Really interesting launch — curious how adaptive the trained agents are in practice. If the original workflow changes a bit, like different input data or an extra confirmation step, can the agent reason through it, or does it need to be retrained from a new recording?
Archimyst
@uceniikot Trainer doesn’t treat your recording as a rigid script. It learns the intent behind each step and builds a semantic map of the workflow: what you’re trying to do, what kind of element you’re interacting with, and the context around it.
how would it deal with a task that has a different UI and flow depending on if its on my phone or on my laptop?
Archimyst
@emily_xu2 Phone and laptop UIs often have different layouts and even slightly different flows, but the goal of the task is still the same. During recording, Trainer captures the semantic intent of each action (what you’re trying to do, what type of element it is, and the context around it), not just where it appears on the screen.

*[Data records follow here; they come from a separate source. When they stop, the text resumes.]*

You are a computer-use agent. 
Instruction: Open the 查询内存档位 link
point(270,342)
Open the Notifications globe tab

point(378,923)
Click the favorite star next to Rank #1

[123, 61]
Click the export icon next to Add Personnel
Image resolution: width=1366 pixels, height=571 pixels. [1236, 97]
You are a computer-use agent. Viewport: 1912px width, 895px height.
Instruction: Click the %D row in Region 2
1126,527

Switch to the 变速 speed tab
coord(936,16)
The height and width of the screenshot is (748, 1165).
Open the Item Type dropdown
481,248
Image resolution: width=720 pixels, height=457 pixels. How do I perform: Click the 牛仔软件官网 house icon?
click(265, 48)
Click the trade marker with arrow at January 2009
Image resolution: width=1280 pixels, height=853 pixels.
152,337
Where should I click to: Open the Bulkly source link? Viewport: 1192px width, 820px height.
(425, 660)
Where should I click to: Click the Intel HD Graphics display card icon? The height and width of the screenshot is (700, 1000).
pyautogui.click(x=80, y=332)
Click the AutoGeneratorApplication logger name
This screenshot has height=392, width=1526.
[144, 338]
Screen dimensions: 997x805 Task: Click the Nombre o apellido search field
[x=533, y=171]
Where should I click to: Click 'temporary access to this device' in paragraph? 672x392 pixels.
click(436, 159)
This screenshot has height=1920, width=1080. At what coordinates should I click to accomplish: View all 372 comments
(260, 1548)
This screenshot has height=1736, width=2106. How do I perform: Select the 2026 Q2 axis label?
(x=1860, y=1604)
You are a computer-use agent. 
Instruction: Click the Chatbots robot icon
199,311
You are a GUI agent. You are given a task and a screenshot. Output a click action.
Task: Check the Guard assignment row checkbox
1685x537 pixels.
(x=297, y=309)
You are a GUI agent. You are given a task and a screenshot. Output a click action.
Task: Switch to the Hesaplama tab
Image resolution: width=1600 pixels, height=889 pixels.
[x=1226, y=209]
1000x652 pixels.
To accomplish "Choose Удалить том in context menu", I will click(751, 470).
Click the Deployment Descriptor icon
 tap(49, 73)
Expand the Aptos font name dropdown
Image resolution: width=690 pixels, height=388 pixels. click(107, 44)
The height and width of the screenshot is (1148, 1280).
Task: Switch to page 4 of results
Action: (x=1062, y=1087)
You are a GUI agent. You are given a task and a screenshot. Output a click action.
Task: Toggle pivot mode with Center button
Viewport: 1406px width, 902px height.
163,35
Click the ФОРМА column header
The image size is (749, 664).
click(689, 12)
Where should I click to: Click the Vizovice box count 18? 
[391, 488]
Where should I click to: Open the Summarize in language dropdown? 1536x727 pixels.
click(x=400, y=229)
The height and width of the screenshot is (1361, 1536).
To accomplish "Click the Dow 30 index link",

Congrats on the launch! How does it deal with tasks that may slightly vary based on scenarios? Does it need the user to record each scenario or is it enough to include instructions for different scenarios in the voice recording?
Archimyst
@ferdi_sigona This is exactly the kind of real-world complexity we’re designing for.
You don’t need to record every scenario. Trainer works at the level of intent, not rigid steps. During recording, it captures what you’re trying to achieve and the context around each action, so at runtime it can adapt when small variations appear in the flow.
demonstrate once and automate forever sounds great until the app you recorded pushes an update and moves a button 10 pixels to the left. how does it handle that
Archimyst
@tina_chhabra If a UI changes slightly (like a button moving a few pixels, spacing shifting, or minor layout updates), Trainer doesn’t depend on pixel positions, so that kind of change typically doesn’t break anything.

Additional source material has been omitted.